** Opening Data for analysis block **

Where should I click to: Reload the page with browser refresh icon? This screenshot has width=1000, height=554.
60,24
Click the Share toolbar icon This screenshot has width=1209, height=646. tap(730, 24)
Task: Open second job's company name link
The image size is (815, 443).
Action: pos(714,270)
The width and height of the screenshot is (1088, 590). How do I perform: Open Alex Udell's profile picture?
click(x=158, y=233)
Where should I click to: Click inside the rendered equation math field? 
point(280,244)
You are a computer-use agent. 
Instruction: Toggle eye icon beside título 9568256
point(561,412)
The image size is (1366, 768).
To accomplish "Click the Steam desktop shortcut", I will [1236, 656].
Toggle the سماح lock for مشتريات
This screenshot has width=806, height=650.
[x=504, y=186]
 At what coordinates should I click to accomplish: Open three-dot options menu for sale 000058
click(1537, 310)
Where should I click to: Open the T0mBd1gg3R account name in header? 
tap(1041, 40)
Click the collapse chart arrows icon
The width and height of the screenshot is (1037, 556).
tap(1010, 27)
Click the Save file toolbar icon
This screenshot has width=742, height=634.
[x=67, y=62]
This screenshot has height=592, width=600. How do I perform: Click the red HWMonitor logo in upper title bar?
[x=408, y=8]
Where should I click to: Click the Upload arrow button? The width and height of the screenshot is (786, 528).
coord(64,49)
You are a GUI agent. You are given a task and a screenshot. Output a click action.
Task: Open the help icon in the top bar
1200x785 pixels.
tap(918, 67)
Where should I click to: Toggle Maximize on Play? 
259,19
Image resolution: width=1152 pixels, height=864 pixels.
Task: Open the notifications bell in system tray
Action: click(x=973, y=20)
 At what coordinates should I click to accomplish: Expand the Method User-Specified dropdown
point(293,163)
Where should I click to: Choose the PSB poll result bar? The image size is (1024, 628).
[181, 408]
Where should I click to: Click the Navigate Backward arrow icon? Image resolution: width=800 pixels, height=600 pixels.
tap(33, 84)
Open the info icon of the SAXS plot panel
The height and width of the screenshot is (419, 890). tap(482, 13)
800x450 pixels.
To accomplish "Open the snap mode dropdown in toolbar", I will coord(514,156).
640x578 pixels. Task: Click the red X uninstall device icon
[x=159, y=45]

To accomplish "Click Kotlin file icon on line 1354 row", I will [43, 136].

** Closing Data for analysis block **

» Work item:
Copy out all the records exactly.

» Task response:
Where should I click to: Reload the page with browser refresh icon? This screenshot has width=1000, height=554.
60,24
Click the Share toolbar icon This screenshot has width=1209, height=646. tap(730, 24)
Task: Open second job's company name link
The image size is (815, 443).
Action: pos(714,270)
The width and height of the screenshot is (1088, 590). How do I perform: Open Alex Udell's profile picture?
click(x=158, y=233)
Where should I click to: Click inside the rendered equation math field? 
point(280,244)
You are a computer-use agent. 
Instruction: Toggle eye icon beside título 9568256
point(561,412)
The image size is (1366, 768).
To accomplish "Click the Steam desktop shortcut", I will [1236, 656].
Toggle the سماح lock for مشتريات
This screenshot has width=806, height=650.
[x=504, y=186]
 At what coordinates should I click to accomplish: Open three-dot options menu for sale 000058
click(1537, 310)
Where should I click to: Open the T0mBd1gg3R account name in header? 
tap(1041, 40)
Click the collapse chart arrows icon
The width and height of the screenshot is (1037, 556).
tap(1010, 27)
Click the Save file toolbar icon
This screenshot has width=742, height=634.
[x=67, y=62]
This screenshot has height=592, width=600. How do I perform: Click the red HWMonitor logo in upper title bar?
[x=408, y=8]
Where should I click to: Click the Upload arrow button? The width and height of the screenshot is (786, 528).
coord(64,49)
You are a GUI agent. You are given a task and a screenshot. Output a click action.
Task: Open the help icon in the top bar
1200x785 pixels.
tap(918, 67)
Where should I click to: Toggle Maximize on Play? 
259,19
Image resolution: width=1152 pixels, height=864 pixels.
Task: Open the notifications bell in system tray
Action: click(x=973, y=20)
 At what coordinates should I click to accomplish: Expand the Method User-Specified dropdown
point(293,163)
Where should I click to: Choose the PSB poll result bar? The image size is (1024, 628).
[181, 408]
Where should I click to: Click the Navigate Backward arrow icon? Image resolution: width=800 pixels, height=600 pixels.
tap(33, 84)
Open the info icon of the SAXS plot panel
The height and width of the screenshot is (419, 890). tap(482, 13)
800x450 pixels.
To accomplish "Open the snap mode dropdown in toolbar", I will coord(514,156).
640x578 pixels. Task: Click the red X uninstall device icon
[x=159, y=45]

To accomplish "Click Kotlin file icon on line 1354 row", I will [43, 136].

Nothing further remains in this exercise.